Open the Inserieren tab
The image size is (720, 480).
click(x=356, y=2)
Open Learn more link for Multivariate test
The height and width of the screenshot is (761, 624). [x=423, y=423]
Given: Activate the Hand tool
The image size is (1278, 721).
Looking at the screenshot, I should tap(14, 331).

...

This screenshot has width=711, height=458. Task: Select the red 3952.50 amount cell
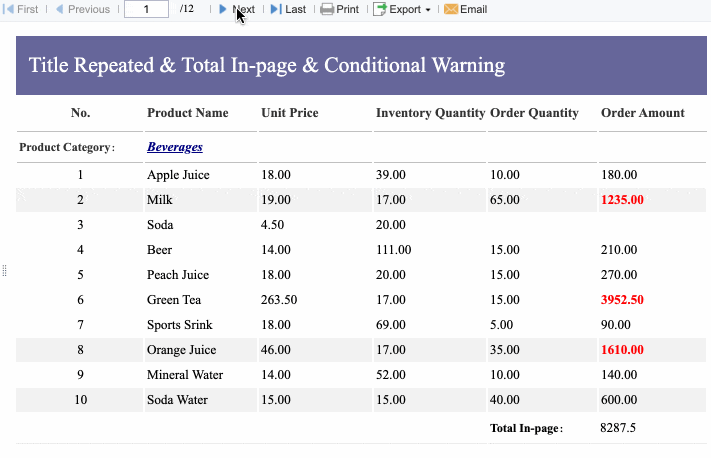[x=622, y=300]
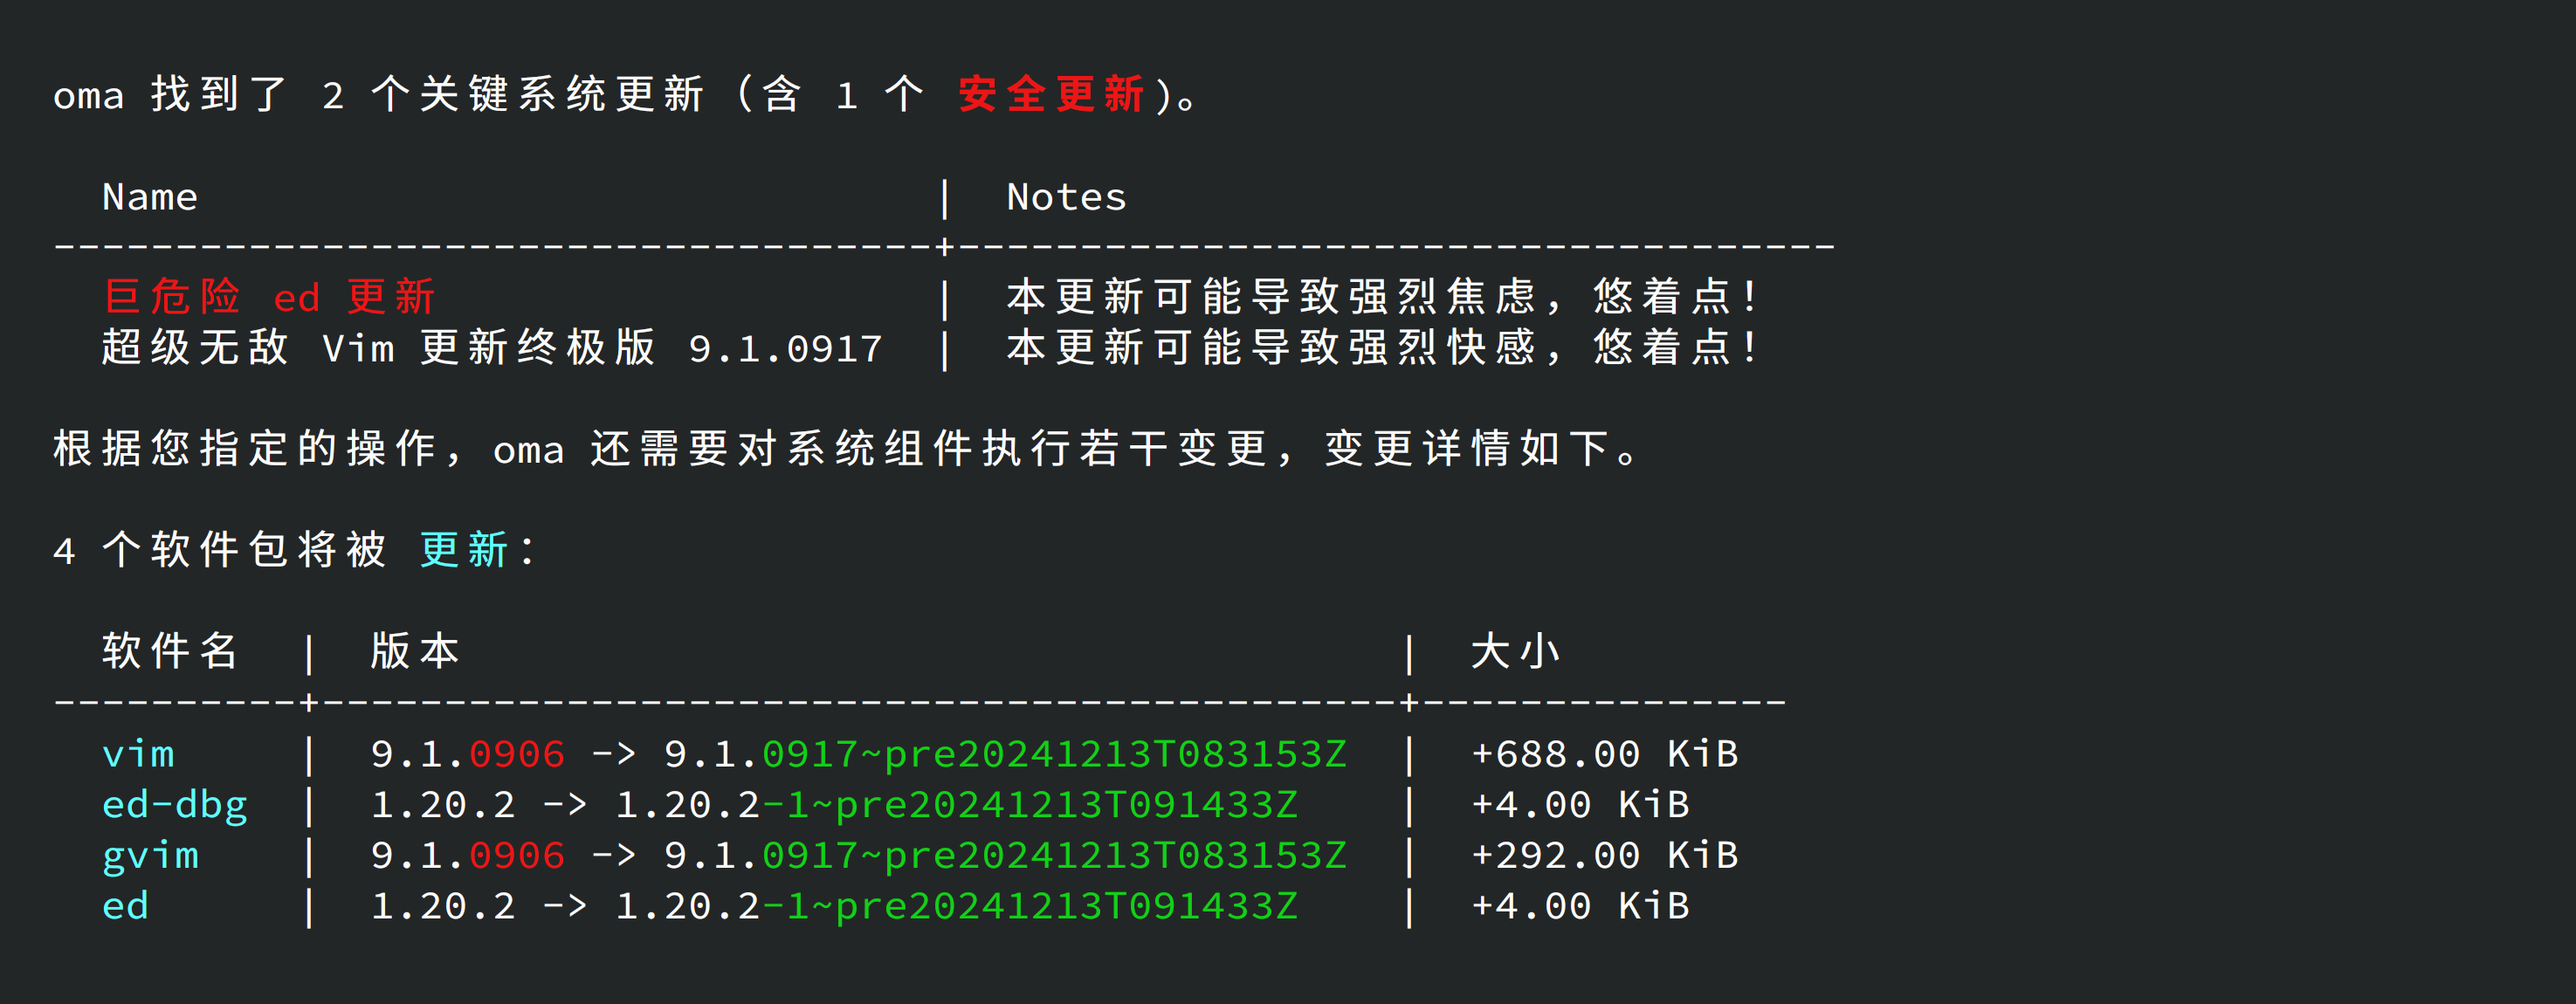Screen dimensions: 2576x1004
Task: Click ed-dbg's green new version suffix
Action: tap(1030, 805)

**TASK DESCRIPTION:** Rewrite the lines from the one containing "Open the Inserieren tab" through the one containing "Looking at the", both included, with "Hand tool" changed to "Selection tool" and nothing else altered.

**SOLUTION FOR THIS EXERCISE:**
Open the Inserieren tab
The image size is (720, 480).
click(x=356, y=2)
Open Learn more link for Multivariate test
The height and width of the screenshot is (761, 624). [x=423, y=423]
Given: Activate the Selection tool
The image size is (1278, 721).
Looking at the screenshot, I should tap(14, 331).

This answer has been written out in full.